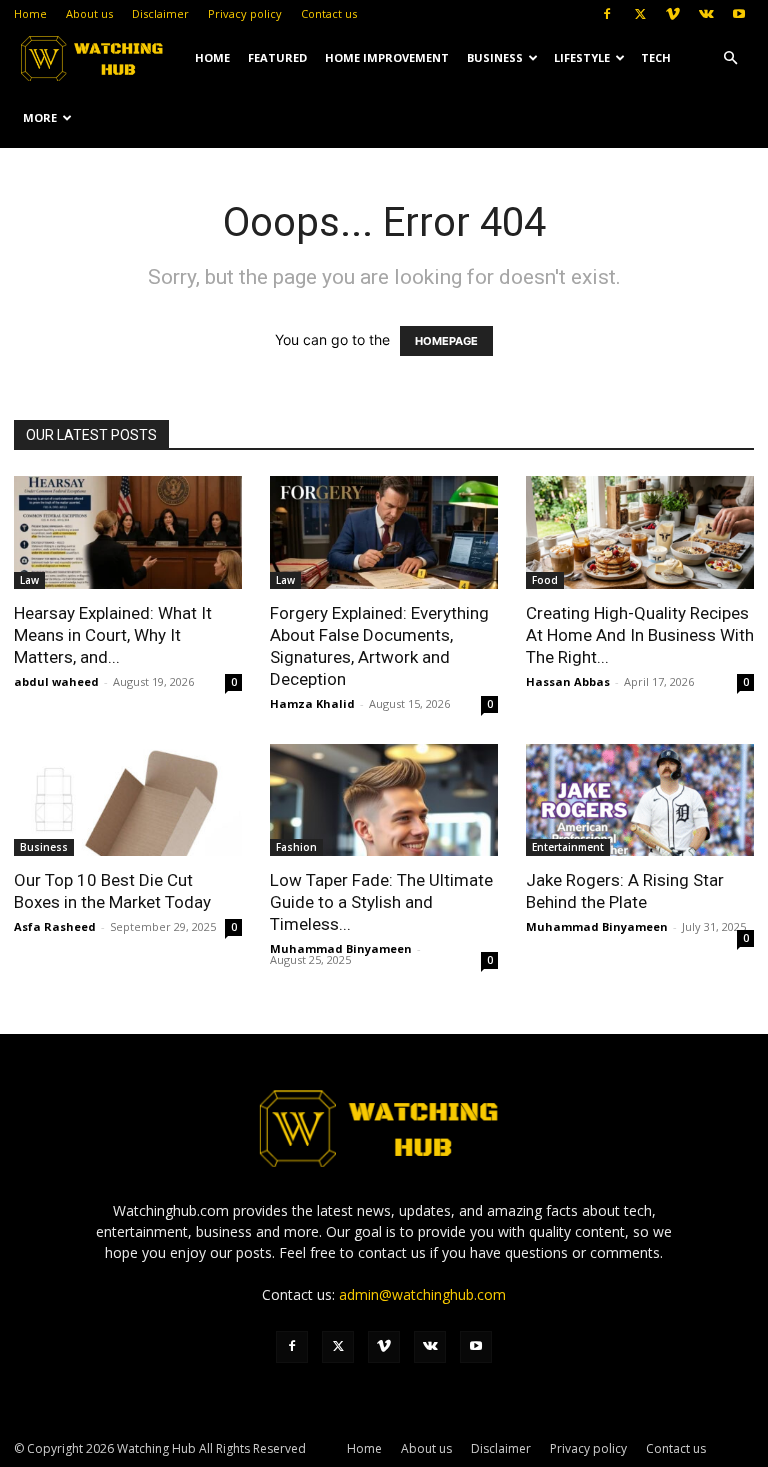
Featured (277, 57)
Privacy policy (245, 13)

^^^^^^^^

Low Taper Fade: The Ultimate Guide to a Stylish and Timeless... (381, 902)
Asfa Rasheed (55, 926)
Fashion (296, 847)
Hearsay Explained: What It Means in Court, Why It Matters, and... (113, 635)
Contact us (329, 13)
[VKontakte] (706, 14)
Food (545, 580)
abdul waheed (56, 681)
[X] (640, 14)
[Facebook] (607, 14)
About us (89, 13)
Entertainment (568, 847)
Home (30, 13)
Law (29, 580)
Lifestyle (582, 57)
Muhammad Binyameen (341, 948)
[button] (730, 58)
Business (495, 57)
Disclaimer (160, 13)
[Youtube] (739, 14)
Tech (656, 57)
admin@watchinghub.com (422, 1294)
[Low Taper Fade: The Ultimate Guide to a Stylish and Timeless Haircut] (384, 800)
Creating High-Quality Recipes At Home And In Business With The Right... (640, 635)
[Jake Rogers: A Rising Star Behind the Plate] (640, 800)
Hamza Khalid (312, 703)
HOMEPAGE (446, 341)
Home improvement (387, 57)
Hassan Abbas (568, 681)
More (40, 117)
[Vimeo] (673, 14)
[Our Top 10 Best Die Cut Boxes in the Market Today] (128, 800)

^^^^^^^^

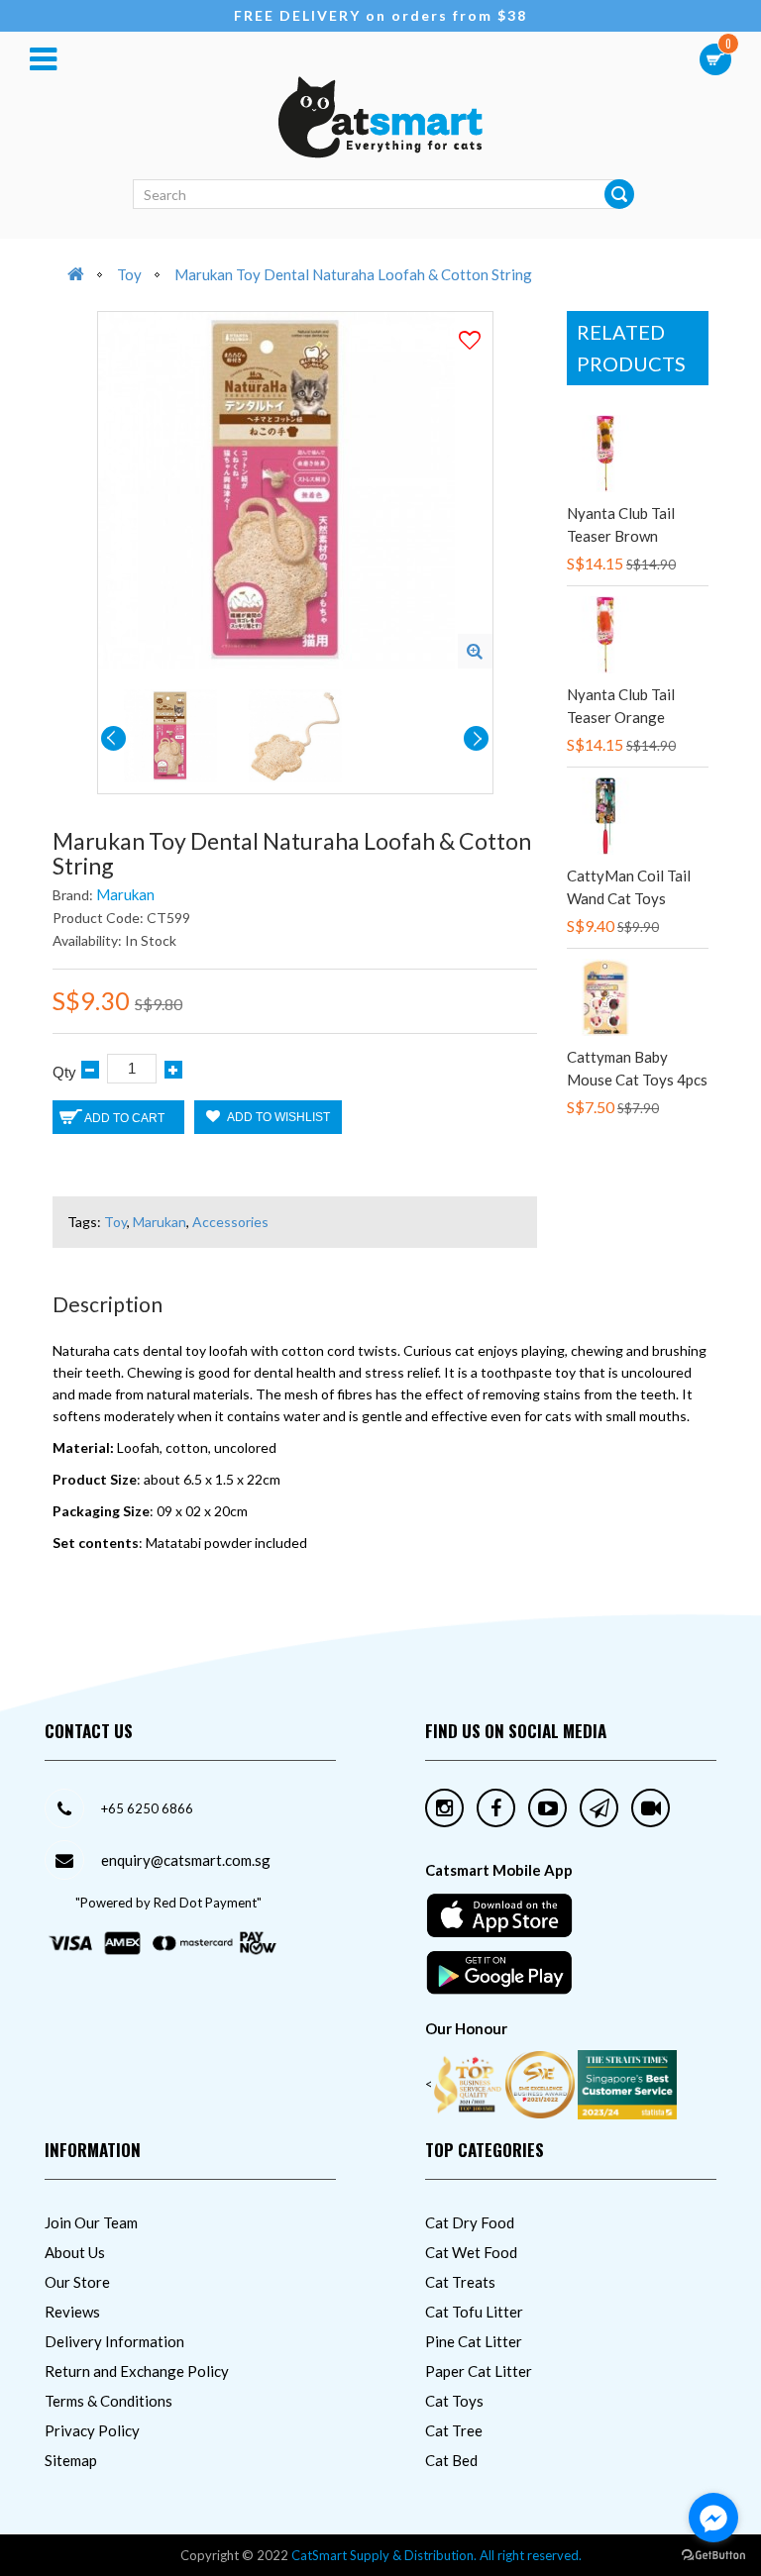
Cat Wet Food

^^^^^^^^

» **Work instructions**
All of the lines above that carry the string "Stylish" need to be found and copied.

» **Output**
Low Taper Fade: The Ultimate Guide to a Stylish and Timeless... (381, 902)
[Low Taper Fade: The Ultimate Guide to a Stylish and Timeless Haircut] (384, 800)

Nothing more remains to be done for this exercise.